#### Request
Copy out the lines of the records below without any change.
== == ==
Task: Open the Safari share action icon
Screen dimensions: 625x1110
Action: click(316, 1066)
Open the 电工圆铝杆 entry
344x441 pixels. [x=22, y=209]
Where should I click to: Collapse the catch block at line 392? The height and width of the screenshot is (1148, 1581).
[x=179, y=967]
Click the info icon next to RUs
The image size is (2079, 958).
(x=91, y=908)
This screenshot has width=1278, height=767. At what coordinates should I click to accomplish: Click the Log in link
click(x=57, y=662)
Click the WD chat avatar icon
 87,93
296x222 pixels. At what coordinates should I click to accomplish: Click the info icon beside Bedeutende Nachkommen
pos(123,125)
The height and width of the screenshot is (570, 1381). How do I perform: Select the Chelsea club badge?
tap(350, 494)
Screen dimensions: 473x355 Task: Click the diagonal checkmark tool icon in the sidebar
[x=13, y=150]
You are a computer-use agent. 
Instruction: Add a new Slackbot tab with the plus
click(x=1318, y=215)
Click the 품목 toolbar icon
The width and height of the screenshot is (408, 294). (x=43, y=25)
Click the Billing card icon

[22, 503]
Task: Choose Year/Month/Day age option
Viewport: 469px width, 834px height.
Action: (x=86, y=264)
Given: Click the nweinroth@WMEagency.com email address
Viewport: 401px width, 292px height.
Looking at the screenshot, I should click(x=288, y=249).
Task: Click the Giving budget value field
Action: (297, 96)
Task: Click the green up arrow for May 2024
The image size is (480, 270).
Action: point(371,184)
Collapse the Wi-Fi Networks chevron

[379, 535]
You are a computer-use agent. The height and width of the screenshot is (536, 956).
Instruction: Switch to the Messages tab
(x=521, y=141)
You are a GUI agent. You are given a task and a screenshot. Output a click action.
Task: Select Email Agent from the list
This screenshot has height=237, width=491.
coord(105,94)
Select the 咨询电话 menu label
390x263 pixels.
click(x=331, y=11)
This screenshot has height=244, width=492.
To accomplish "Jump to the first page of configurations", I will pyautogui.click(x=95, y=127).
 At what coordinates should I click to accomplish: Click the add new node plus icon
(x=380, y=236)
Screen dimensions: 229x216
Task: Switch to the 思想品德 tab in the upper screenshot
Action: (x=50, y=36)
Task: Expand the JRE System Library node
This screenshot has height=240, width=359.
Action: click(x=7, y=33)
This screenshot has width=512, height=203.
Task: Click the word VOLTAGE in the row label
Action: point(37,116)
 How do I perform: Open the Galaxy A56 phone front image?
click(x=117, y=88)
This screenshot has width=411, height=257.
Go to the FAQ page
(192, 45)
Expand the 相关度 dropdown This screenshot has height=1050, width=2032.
== == ==
#### Written reply
Task: Open the Safari share action icon
Screen dimensions: 625x1110
Action: click(316, 1066)
Open the 电工圆铝杆 entry
344x441 pixels. [x=22, y=209]
Where should I click to: Collapse the catch block at line 392? The height and width of the screenshot is (1148, 1581).
[x=179, y=967]
Click the info icon next to RUs
The image size is (2079, 958).
(x=91, y=908)
This screenshot has width=1278, height=767. At what coordinates should I click to accomplish: Click the Log in link
click(x=57, y=662)
Click the WD chat avatar icon
 87,93
296x222 pixels. At what coordinates should I click to accomplish: Click the info icon beside Bedeutende Nachkommen
pos(123,125)
The height and width of the screenshot is (570, 1381). How do I perform: Select the Chelsea club badge?
tap(350, 494)
Screen dimensions: 473x355 Task: Click the diagonal checkmark tool icon in the sidebar
[x=13, y=150]
You are a computer-use agent. 
Instruction: Add a new Slackbot tab with the plus
click(x=1318, y=215)
Click the 품목 toolbar icon
The width and height of the screenshot is (408, 294). (x=43, y=25)
Click the Billing card icon

[22, 503]
Task: Choose Year/Month/Day age option
Viewport: 469px width, 834px height.
Action: (x=86, y=264)
Given: Click the nweinroth@WMEagency.com email address
Viewport: 401px width, 292px height.
Looking at the screenshot, I should click(x=288, y=249).
Task: Click the Giving budget value field
Action: (297, 96)
Task: Click the green up arrow for May 2024
The image size is (480, 270).
Action: point(371,184)
Collapse the Wi-Fi Networks chevron

[379, 535]
You are a computer-use agent. The height and width of the screenshot is (536, 956).
Instruction: Switch to the Messages tab
(x=521, y=141)
You are a GUI agent. You are given a task and a screenshot. Output a click action.
Task: Select Email Agent from the list
This screenshot has height=237, width=491.
coord(105,94)
Select the 咨询电话 menu label
390x263 pixels.
click(x=331, y=11)
This screenshot has height=244, width=492.
To accomplish "Jump to the first page of configurations", I will pyautogui.click(x=95, y=127).
 At what coordinates should I click to accomplish: Click the add new node plus icon
(x=380, y=236)
Screen dimensions: 229x216
Task: Switch to the 思想品德 tab in the upper screenshot
Action: (x=50, y=36)
Task: Expand the JRE System Library node
This screenshot has height=240, width=359.
Action: click(x=7, y=33)
This screenshot has width=512, height=203.
Task: Click the word VOLTAGE in the row label
Action: point(37,116)
 How do I perform: Open the Galaxy A56 phone front image?
click(x=117, y=88)
This screenshot has width=411, height=257.
Go to the FAQ page
(192, 45)
Expand the 相关度 dropdown This screenshot has height=1050, width=2032.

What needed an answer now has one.